_SHORT EXERCISE_.
Swap "Instruction" for "Directive" throughout the entries below and leave every other part unchanged.

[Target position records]
%%

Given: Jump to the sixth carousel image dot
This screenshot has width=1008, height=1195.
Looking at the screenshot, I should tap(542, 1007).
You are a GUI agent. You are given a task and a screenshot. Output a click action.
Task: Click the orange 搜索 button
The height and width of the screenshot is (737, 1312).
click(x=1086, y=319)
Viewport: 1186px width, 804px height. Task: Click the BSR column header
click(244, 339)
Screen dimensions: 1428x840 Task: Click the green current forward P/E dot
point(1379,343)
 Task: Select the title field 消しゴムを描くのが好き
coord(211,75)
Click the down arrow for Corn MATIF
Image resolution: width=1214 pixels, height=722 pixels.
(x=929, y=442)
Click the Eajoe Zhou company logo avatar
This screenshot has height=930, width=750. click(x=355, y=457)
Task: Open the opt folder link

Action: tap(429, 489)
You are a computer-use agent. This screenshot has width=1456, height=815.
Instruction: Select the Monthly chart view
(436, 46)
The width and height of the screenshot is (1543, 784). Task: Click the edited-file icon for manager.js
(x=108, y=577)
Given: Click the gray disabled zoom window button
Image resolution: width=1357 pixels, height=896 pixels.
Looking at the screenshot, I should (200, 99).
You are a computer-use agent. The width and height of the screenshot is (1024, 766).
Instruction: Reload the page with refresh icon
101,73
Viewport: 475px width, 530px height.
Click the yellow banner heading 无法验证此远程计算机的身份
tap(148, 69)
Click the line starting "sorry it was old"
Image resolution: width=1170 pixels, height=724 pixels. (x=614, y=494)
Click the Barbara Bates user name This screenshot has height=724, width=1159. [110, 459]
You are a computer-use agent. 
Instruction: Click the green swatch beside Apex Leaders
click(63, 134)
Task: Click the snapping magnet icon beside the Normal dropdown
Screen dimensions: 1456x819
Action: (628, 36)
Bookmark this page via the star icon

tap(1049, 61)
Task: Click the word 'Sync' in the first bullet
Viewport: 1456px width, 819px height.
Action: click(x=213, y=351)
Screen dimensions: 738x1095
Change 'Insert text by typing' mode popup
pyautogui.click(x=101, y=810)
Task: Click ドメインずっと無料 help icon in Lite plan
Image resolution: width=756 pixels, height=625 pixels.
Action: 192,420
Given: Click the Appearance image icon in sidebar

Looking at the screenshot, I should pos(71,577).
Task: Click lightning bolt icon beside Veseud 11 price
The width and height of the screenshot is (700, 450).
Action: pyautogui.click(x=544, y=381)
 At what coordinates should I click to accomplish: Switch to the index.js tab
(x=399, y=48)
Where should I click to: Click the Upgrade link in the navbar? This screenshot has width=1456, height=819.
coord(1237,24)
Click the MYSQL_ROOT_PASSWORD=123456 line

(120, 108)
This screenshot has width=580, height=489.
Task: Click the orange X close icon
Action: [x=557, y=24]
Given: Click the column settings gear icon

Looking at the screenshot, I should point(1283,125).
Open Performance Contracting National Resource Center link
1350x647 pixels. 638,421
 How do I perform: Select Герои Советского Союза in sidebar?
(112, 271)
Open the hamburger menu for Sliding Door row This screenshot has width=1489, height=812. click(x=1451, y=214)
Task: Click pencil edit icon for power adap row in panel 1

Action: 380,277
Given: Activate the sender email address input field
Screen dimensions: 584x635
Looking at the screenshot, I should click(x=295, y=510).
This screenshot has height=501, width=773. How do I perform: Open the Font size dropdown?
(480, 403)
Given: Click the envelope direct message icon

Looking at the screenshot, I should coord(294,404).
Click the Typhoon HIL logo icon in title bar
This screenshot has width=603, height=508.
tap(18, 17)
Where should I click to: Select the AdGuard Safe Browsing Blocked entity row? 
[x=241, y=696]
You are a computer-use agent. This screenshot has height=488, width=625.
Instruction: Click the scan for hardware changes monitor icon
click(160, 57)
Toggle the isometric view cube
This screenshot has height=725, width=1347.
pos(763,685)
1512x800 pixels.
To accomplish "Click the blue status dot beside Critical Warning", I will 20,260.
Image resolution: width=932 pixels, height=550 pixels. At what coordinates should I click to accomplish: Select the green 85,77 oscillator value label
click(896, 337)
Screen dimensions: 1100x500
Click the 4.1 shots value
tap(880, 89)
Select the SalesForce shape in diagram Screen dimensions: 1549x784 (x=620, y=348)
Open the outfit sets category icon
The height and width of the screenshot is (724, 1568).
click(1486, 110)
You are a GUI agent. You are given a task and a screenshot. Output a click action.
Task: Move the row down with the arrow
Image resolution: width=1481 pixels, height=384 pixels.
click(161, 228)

%%

_WRITTEN REPLY_.
Given: Jump to the sixth carousel image dot
This screenshot has width=1008, height=1195.
Looking at the screenshot, I should tap(542, 1007).
You are a GUI agent. You are given a task and a screenshot. Output a click action.
Task: Click the orange 搜索 button
The height and width of the screenshot is (737, 1312).
click(x=1086, y=319)
Viewport: 1186px width, 804px height. Task: Click the BSR column header
click(244, 339)
Screen dimensions: 1428x840 Task: Click the green current forward P/E dot
point(1379,343)
 Task: Select the title field 消しゴムを描くのが好き
coord(211,75)
Click the down arrow for Corn MATIF
Image resolution: width=1214 pixels, height=722 pixels.
(x=929, y=442)
Click the Eajoe Zhou company logo avatar
This screenshot has height=930, width=750. click(x=355, y=457)
Task: Open the opt folder link

Action: tap(429, 489)
You are a computer-use agent. This screenshot has width=1456, height=815.
Directive: Select the Monthly chart view
(436, 46)
The width and height of the screenshot is (1543, 784). Task: Click the edited-file icon for manager.js
(x=108, y=577)
Given: Click the gray disabled zoom window button
Image resolution: width=1357 pixels, height=896 pixels.
Looking at the screenshot, I should (200, 99).
You are a computer-use agent. The width and height of the screenshot is (1024, 766).
Directive: Reload the page with refresh icon
101,73
Viewport: 475px width, 530px height.
Click the yellow banner heading 无法验证此远程计算机的身份
tap(148, 69)
Click the line starting "sorry it was old"
Image resolution: width=1170 pixels, height=724 pixels. (x=614, y=494)
Click the Barbara Bates user name This screenshot has height=724, width=1159. [110, 459]
You are a computer-use agent. 
Directive: Click the green swatch beside Apex Leaders
click(63, 134)
Task: Click the snapping magnet icon beside the Normal dropdown
Screen dimensions: 1456x819
Action: (628, 36)
Bookmark this page via the star icon

tap(1049, 61)
Task: Click the word 'Sync' in the first bullet
Viewport: 1456px width, 819px height.
Action: click(x=213, y=351)
Screen dimensions: 738x1095
Change 'Insert text by typing' mode popup
pyautogui.click(x=101, y=810)
Task: Click ドメインずっと無料 help icon in Lite plan
Image resolution: width=756 pixels, height=625 pixels.
Action: 192,420
Given: Click the Appearance image icon in sidebar

Looking at the screenshot, I should pos(71,577).
Task: Click lightning bolt icon beside Veseud 11 price
The width and height of the screenshot is (700, 450).
Action: pyautogui.click(x=544, y=381)
 At what coordinates should I click to accomplish: Switch to the index.js tab
(x=399, y=48)
Where should I click to: Click the Upgrade link in the navbar? This screenshot has width=1456, height=819.
coord(1237,24)
Click the MYSQL_ROOT_PASSWORD=123456 line

(120, 108)
This screenshot has width=580, height=489.
Task: Click the orange X close icon
Action: [x=557, y=24]
Given: Click the column settings gear icon

Looking at the screenshot, I should point(1283,125).
Open Performance Contracting National Resource Center link
1350x647 pixels. 638,421
 How do I perform: Select Герои Советского Союза in sidebar?
(112, 271)
Open the hamburger menu for Sliding Door row This screenshot has width=1489, height=812. click(x=1451, y=214)
Task: Click pencil edit icon for power adap row in panel 1

Action: 380,277
Given: Activate the sender email address input field
Screen dimensions: 584x635
Looking at the screenshot, I should click(x=295, y=510).
This screenshot has height=501, width=773. How do I perform: Open the Font size dropdown?
(480, 403)
Given: Click the envelope direct message icon

Looking at the screenshot, I should coord(294,404).
Click the Typhoon HIL logo icon in title bar
This screenshot has width=603, height=508.
tap(18, 17)
Where should I click to: Select the AdGuard Safe Browsing Blocked entity row? 
[x=241, y=696]
You are a computer-use agent. This screenshot has height=488, width=625.
Directive: Click the scan for hardware changes monitor icon
click(160, 57)
Toggle the isometric view cube
This screenshot has height=725, width=1347.
pos(763,685)
1512x800 pixels.
To accomplish "Click the blue status dot beside Critical Warning", I will 20,260.
Image resolution: width=932 pixels, height=550 pixels. At what coordinates should I click to accomplish: Select the green 85,77 oscillator value label
click(896, 337)
Screen dimensions: 1100x500
Click the 4.1 shots value
tap(880, 89)
Select the SalesForce shape in diagram Screen dimensions: 1549x784 (x=620, y=348)
Open the outfit sets category icon
The height and width of the screenshot is (724, 1568).
click(1486, 110)
You are a GUI agent. You are given a task and a screenshot. Output a click action.
Task: Move the row down with the arrow
Image resolution: width=1481 pixels, height=384 pixels.
click(161, 228)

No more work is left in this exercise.